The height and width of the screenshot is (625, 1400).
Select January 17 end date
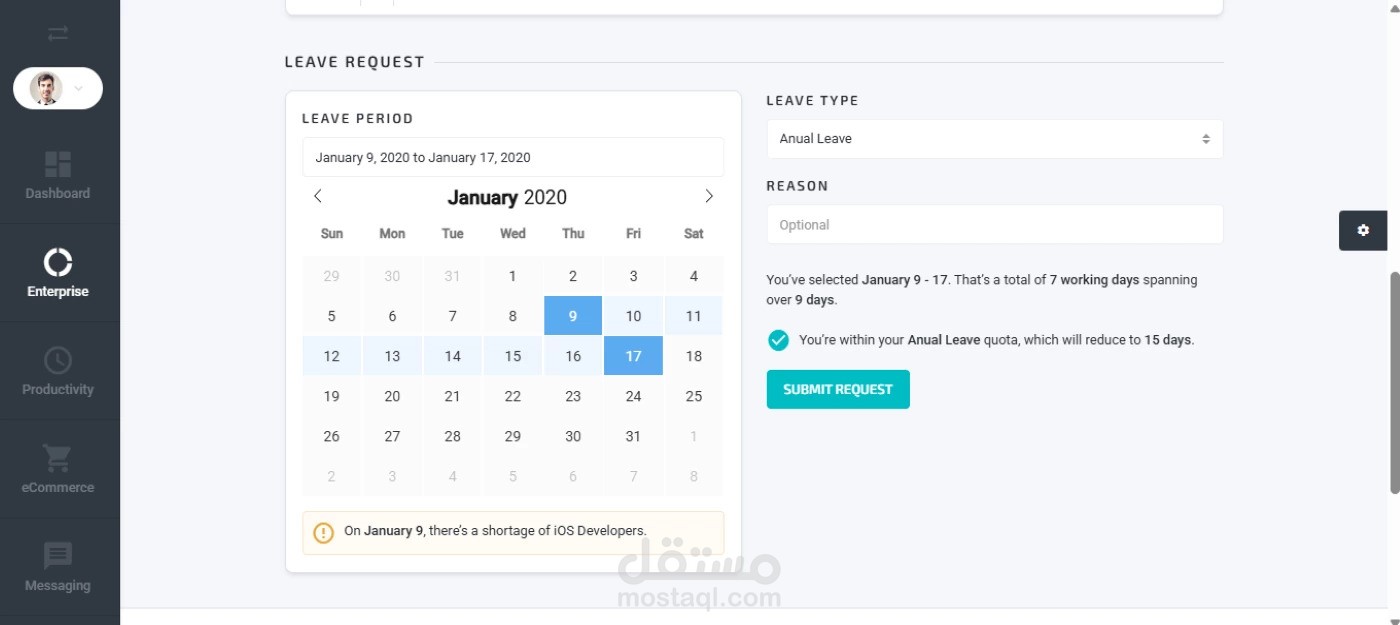click(633, 356)
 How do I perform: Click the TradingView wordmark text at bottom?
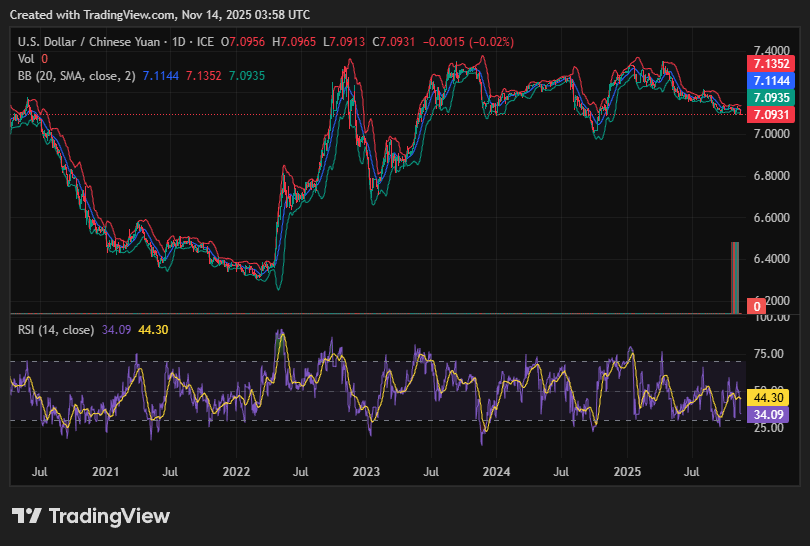(x=109, y=516)
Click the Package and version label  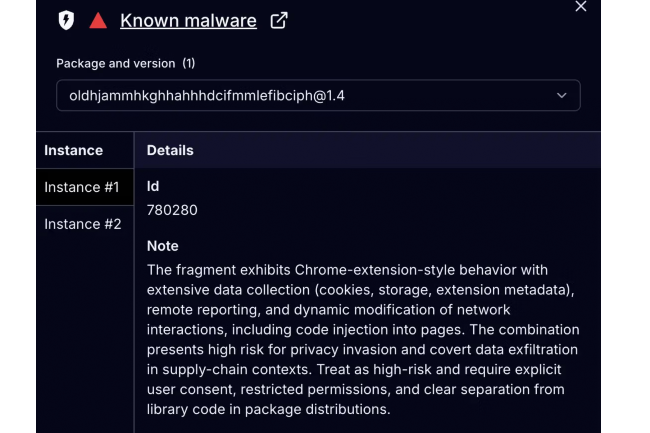(x=115, y=63)
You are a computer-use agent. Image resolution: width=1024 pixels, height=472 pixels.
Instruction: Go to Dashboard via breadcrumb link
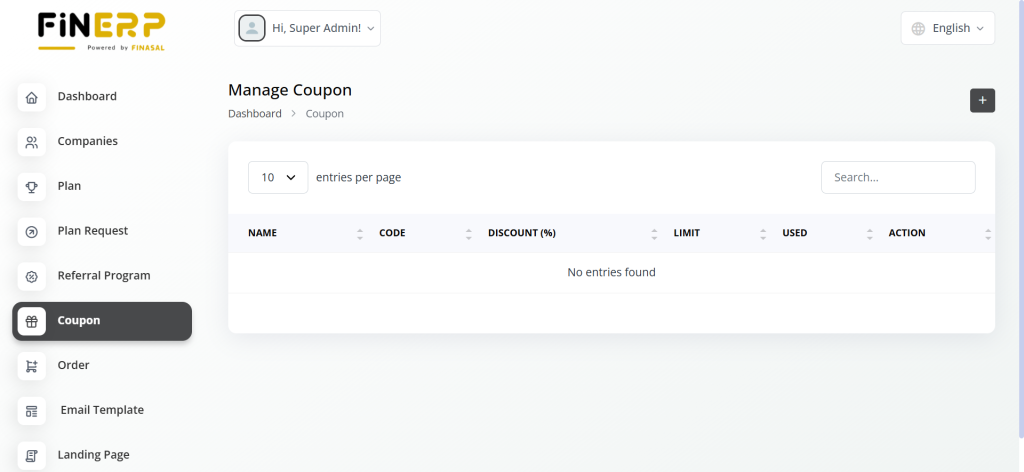click(255, 114)
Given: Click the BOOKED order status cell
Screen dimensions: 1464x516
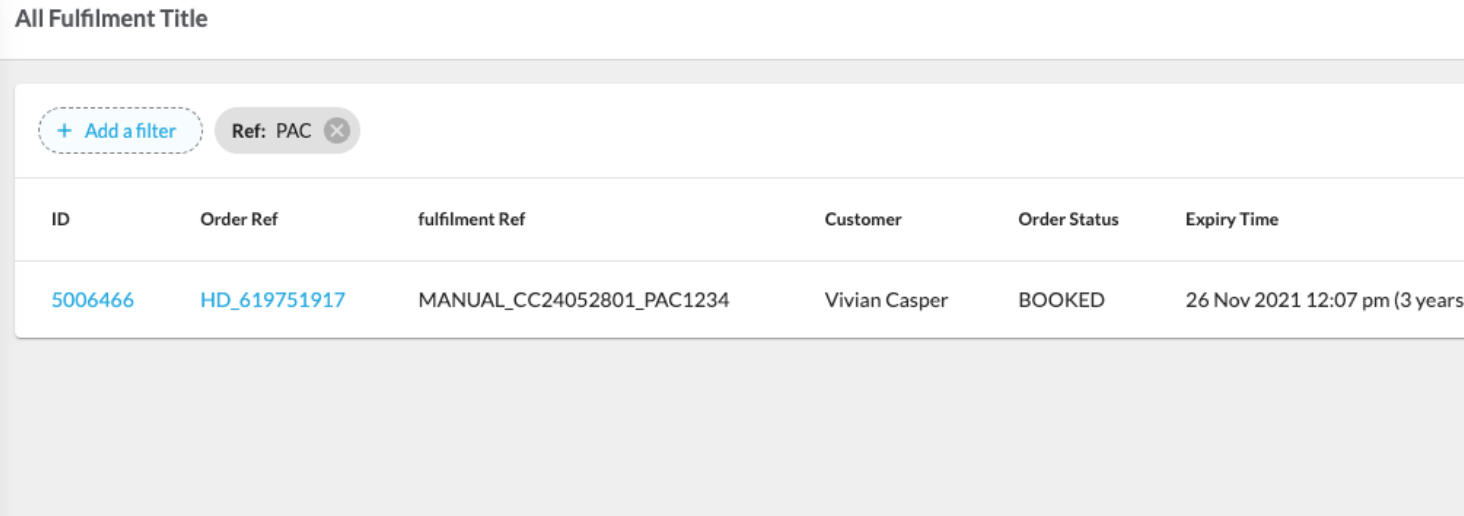Looking at the screenshot, I should pyautogui.click(x=1062, y=300).
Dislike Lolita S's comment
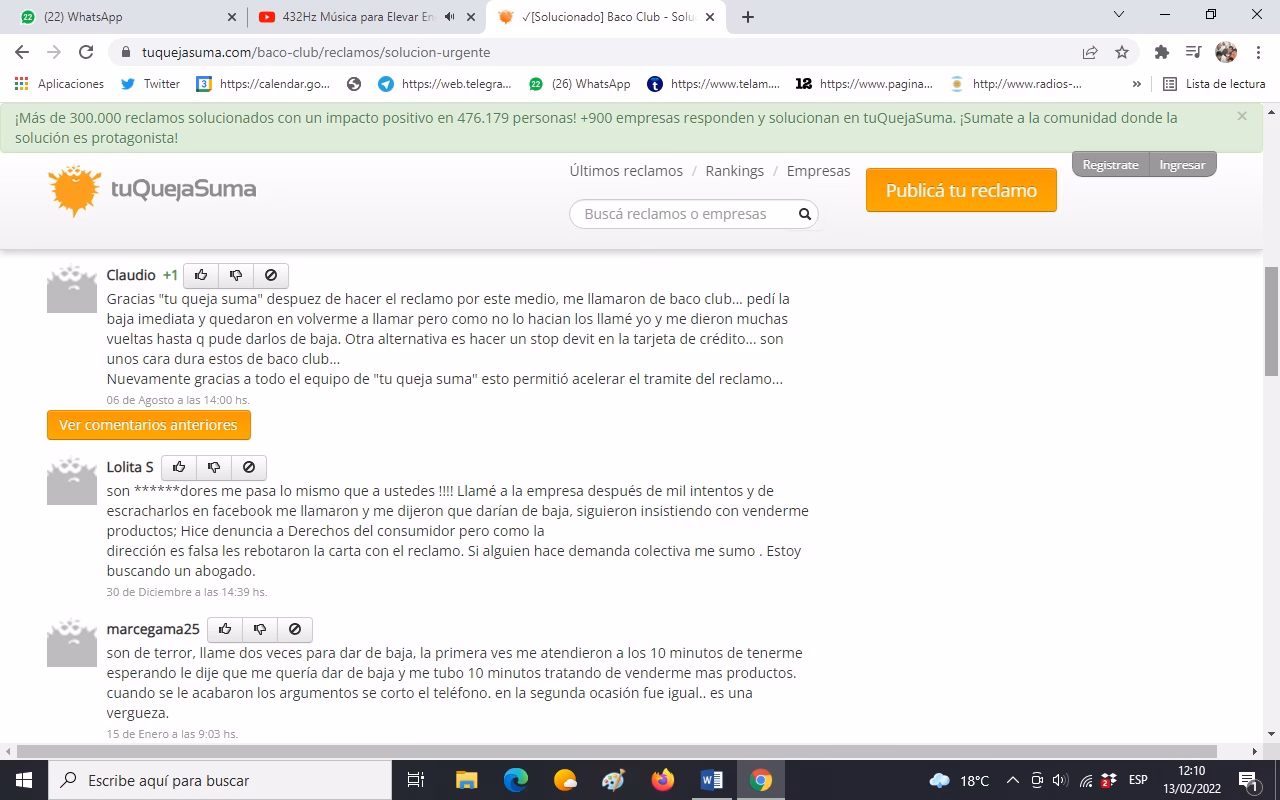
- - - - -
• _Task_: Where a line above includes "height", copy that line.

• _Task result_:
The height and width of the screenshot is (625, 1400).
You are a computer-use agent. Image resolution: width=1024 pixels, height=472 pixels.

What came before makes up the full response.